While there are many events that can take place in a lifespan that can provide a shock to a person's finances, some say that having a baby and adding a new member (or two) to a household is one of the most significant.
Having a child, whether expected or unexpected, can shock a household's financial stability to its core. However, luckily for soon-to-be parents, they can have up to nine month to prepare for a child's arrival.
According to Reuters, the expenses that go into raising a child amounts to between an estimated $11,650 and $13,530 per year, for a middle-income, married family. During the next 18 years, as a child grows and matures, this can cost a family roughly $250,000 during the course of reaching adulthood. However, there are a few measures that can be taken to make a baby budget to help ease this financial shock.
Once a pregnancy is discovered, it's advised by Reuters to start planning out some short- and long-term goals. For the short-term, this should include family goals, pre- and post-natal expenses and revisions to a budget that currently only accounts for two people. Meanwhile, some long-term goals, including setting aside funds for education or buying a house, should also be discussed.
Meanwhile, the news source says if the household currently brings in two paychecks, they should try to live off of just one income. This will allow them to save some money to familiarize themselves with living off of a tighter budget.
Additionally, a child can not only provide joy and happiness to parents, but also some tax advantages. Once a child is born, Reuters advises getting him or her a Social Security card right away so it can be passed on to financial planners or tax preparers.

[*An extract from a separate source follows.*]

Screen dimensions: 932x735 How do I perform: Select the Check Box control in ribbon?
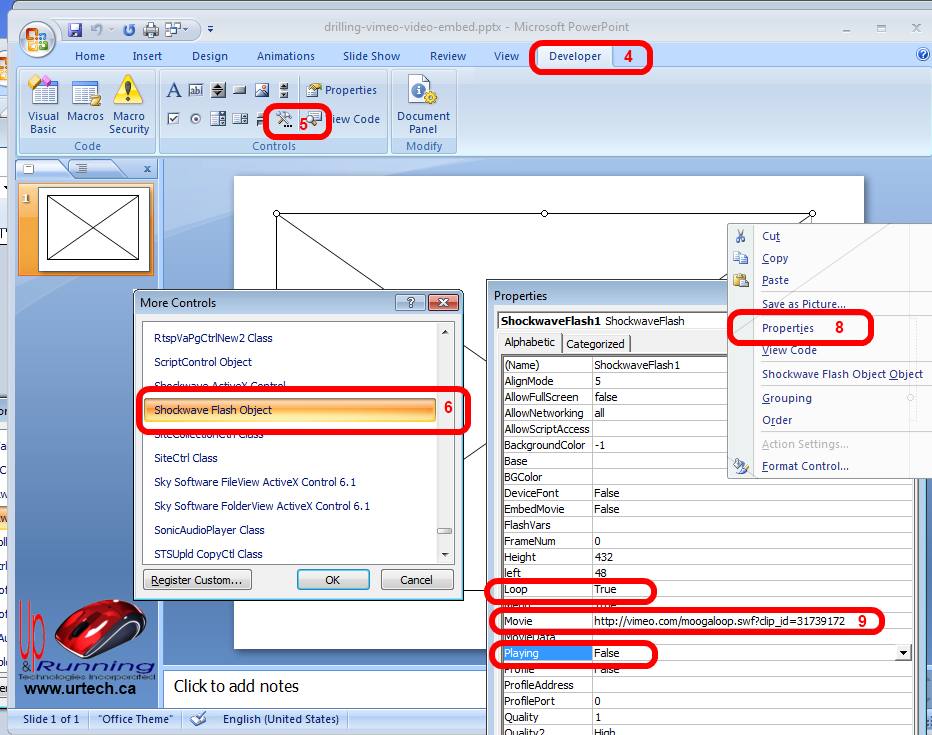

This way a family can start to qualify for the child tax credit.
If expecting parents have considerable future plans for their child to attend college, there are a number of different college savings devices that can be taken advantage of early in their child's life to ensure plenty of savings are accrued for college, says Reuters. Capitalizing on these programs can keep parents from jeopardizing any money they may have started saving to pay for retirement or other future financial plans.